- Extract -
......

CODEX

Pi-Hole and DNS over HTTPS

Photo by Philipp Katzenberger on Unsplash

The technical landscape recently has been all about security and the protection of data. You will have noticed that most websites now run solely over HTTPS. But did you know that people can still track what you do by looking at your DNS queries? Today we take a look at what DNS over HTTPS is, why you need it, and how you can set it up.

What is DoH?

DNS over HTTPS (DoH) is a protocol for performing remote Domain Name System (DNS) resolution via the HTTPS protocol (Wikipedia)

DoH leverages the same encryption afforded to data transfer between you and websites which secures all of your data. It is backed by the same trusted certificate chains and protects against the same attacks.

Why do I need DoH?

To answer this, let's take a look at the potential problems for regular DNS.

Data Protection —We’ve already touched on this in this article, but given DNS queries are essentially plain text, they are visible to any node they pass through on the way to and from the destination DNS server. Your ISP knows what you are looking to, any switch or router along the chain has the capability to inspect the contents and log it. Perhaps you are not one that cares about this, but there are many people nowadays that really want to have control over who sees anything about them. DNS over HTTPS ensures that all contents about what you are requesting and the response you get is secured and safe from prying eyes.

......

- Supplied data -

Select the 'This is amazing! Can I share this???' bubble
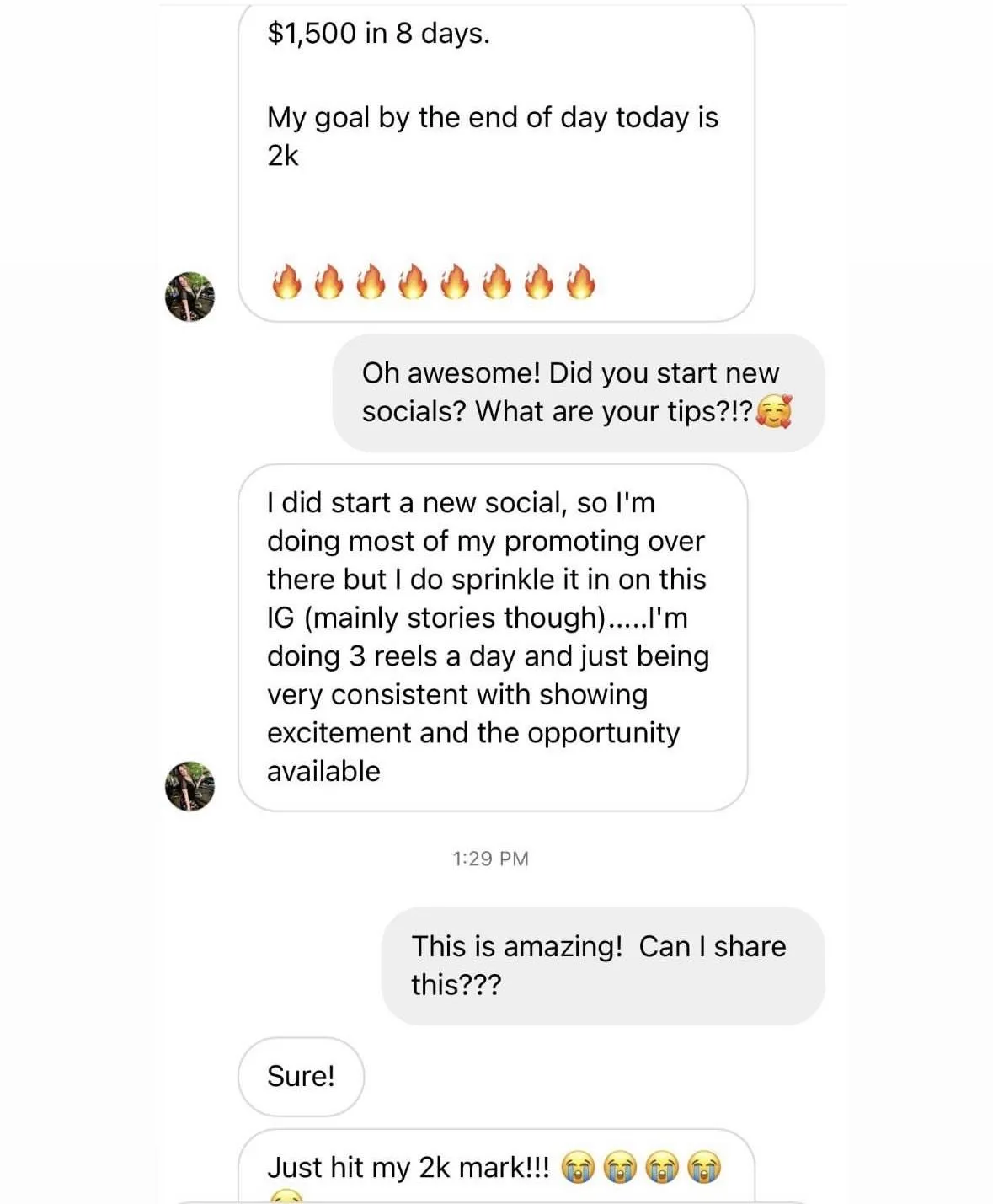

......

- Problems to work on -
• 1. In the DoH article, reproduce the passage from "DNS over HTTPS (DoH)" up to and including "I need DoH?".
• 2. Condense the paragraph of the DoH article that begins "Data Protection —We’ve already touched on this" into a short bulleted list that keeps its main facts.
• 3. According to the opening paragraph of the DoH article, which topics does the piece set out to examine? List them all.

- Completed exercise -
• 1.
DNS over HTTPS (DoH) is a protocol for performing remote Domain Name System (DNS) resolution via the HTTPS protocol (Wikipedia)

DoH leverages the same encryption afforded to data transfer between you and websites which secures all of your data. It is backed by the same trusted certificate chains and protects against the same attacks.

Why do I need DoH?

• 2.
- Regular DNS queries are essentially plain text, so any node they pass through on the way to and from the destination DNS server can see them.
- Your ISP knows what you look up, and any switch or router along the chain can inspect and log the queries.
- Many people now want control over who sees anything about them.
- DNS over HTTPS secures both what you request and the response you get from prying eyes.

• 3.
- What DNS over HTTPS is
- Why you need it
- How you can set it up